The problem
For the listing below, return the line containing "News (312, 2325)", the line containing "Name (57, 2070)", and all lines in between, exactly as written and nothing else.

Input data
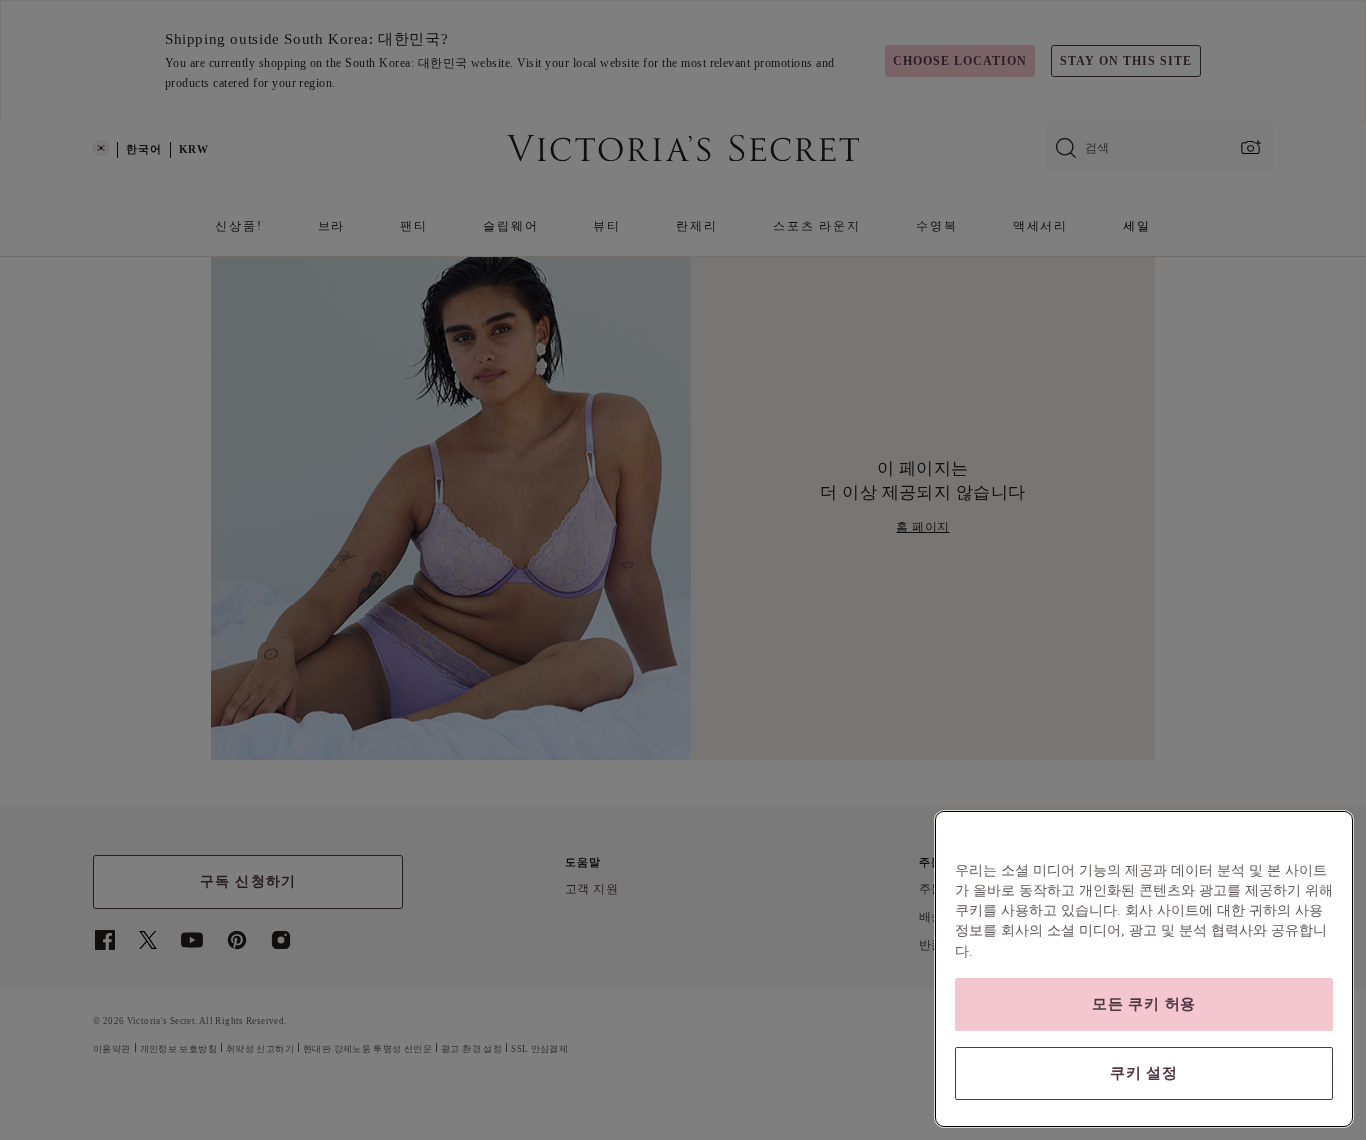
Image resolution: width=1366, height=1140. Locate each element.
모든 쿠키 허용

---

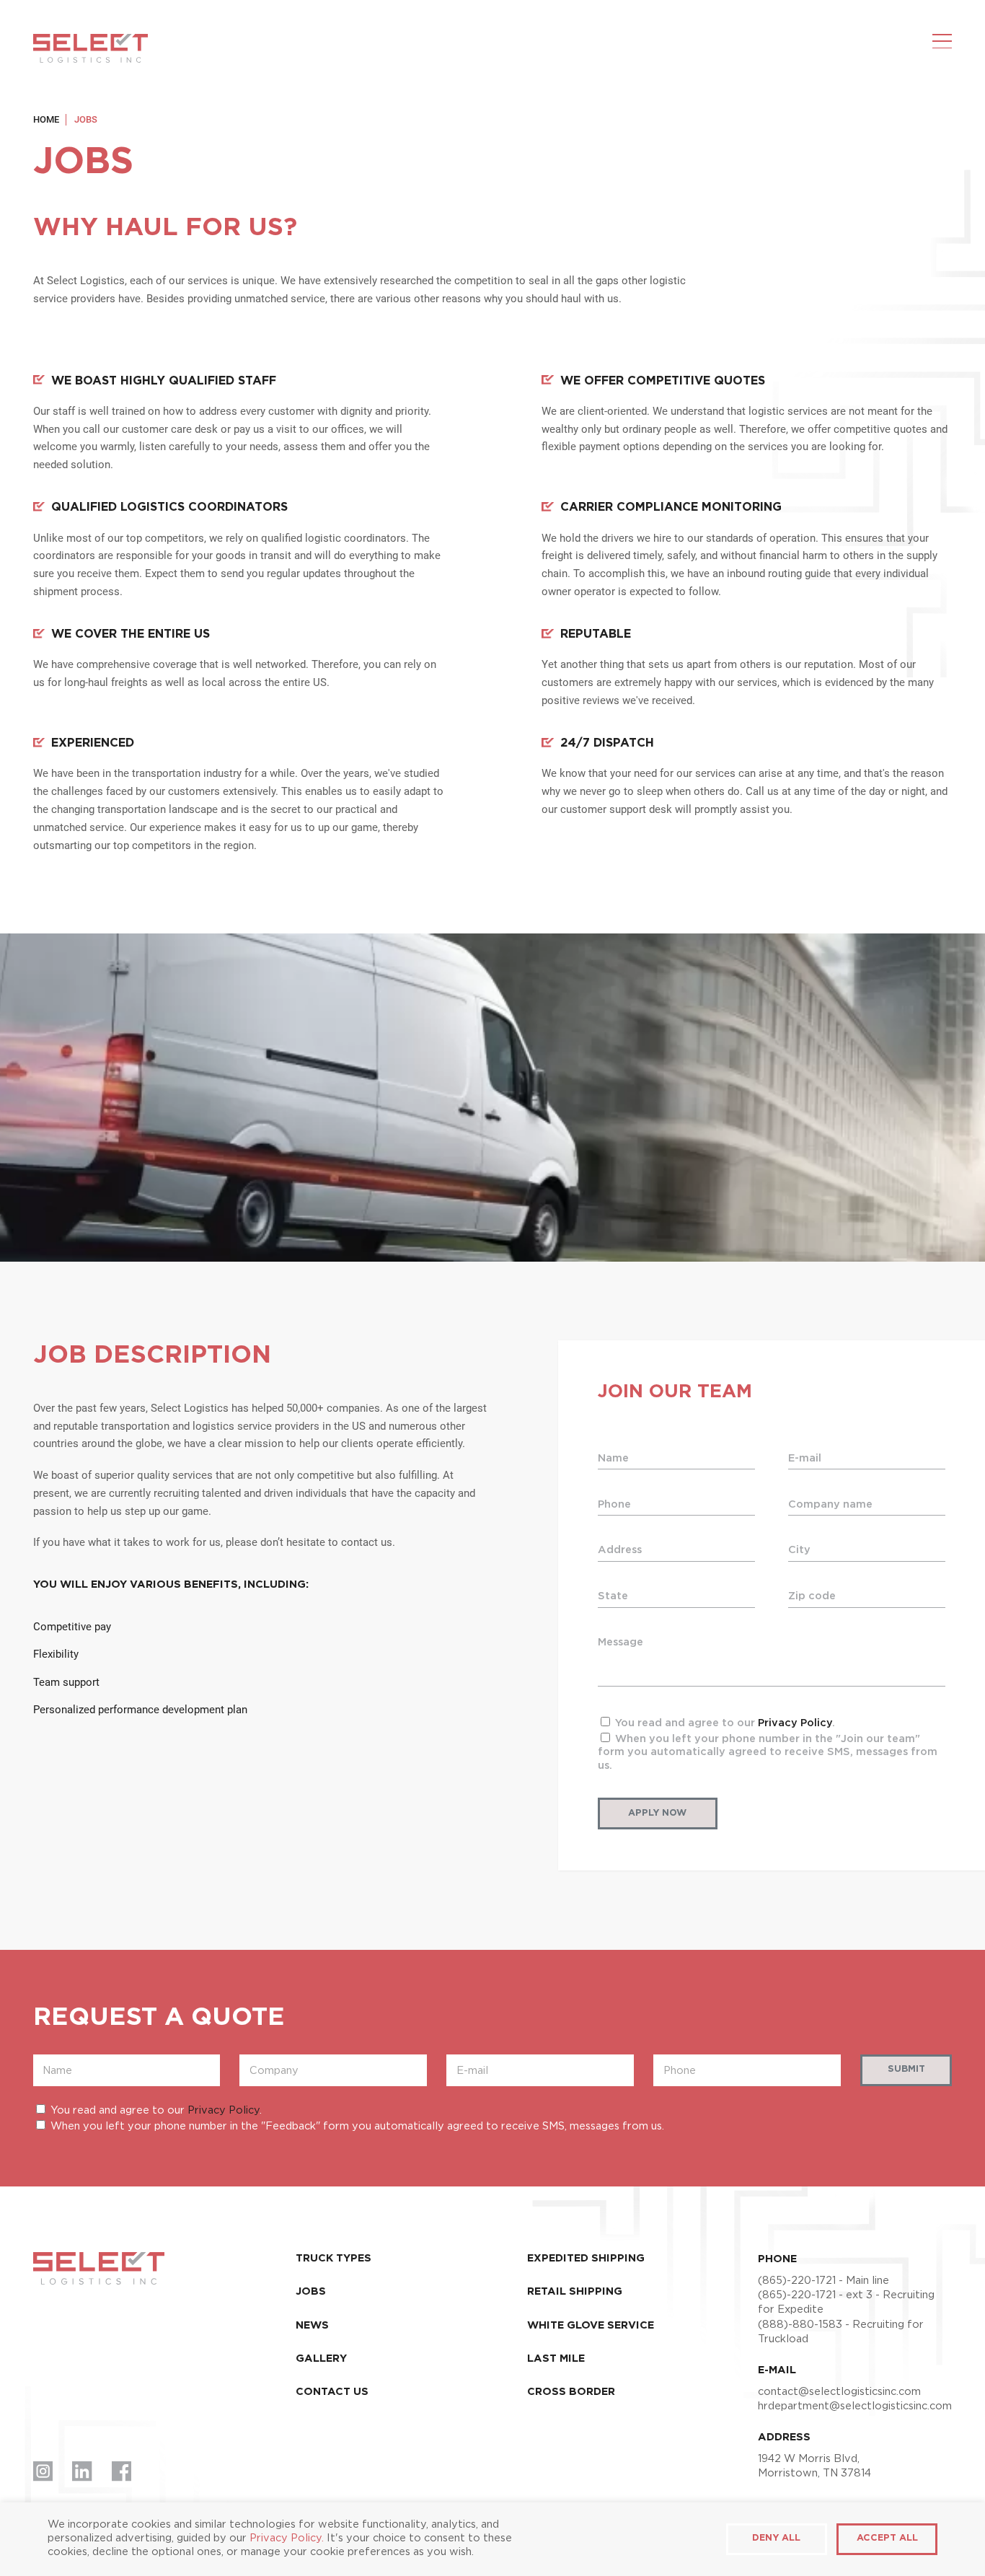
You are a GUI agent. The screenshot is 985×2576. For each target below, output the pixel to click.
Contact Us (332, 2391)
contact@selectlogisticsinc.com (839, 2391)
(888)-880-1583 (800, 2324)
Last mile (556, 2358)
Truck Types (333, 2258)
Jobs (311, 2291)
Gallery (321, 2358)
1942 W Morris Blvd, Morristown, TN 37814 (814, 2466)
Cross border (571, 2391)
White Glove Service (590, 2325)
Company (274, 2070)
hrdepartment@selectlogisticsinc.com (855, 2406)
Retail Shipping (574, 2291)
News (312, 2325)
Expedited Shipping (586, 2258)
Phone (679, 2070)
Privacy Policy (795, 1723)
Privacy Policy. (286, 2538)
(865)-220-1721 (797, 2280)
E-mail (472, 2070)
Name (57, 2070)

Task output
News (312, 2325)
Expedited Shipping (586, 2258)
Phone (679, 2070)
Privacy Policy (795, 1723)
Privacy Policy. (286, 2538)
(865)-220-1721 (797, 2280)
E-mail (472, 2070)
Name (57, 2070)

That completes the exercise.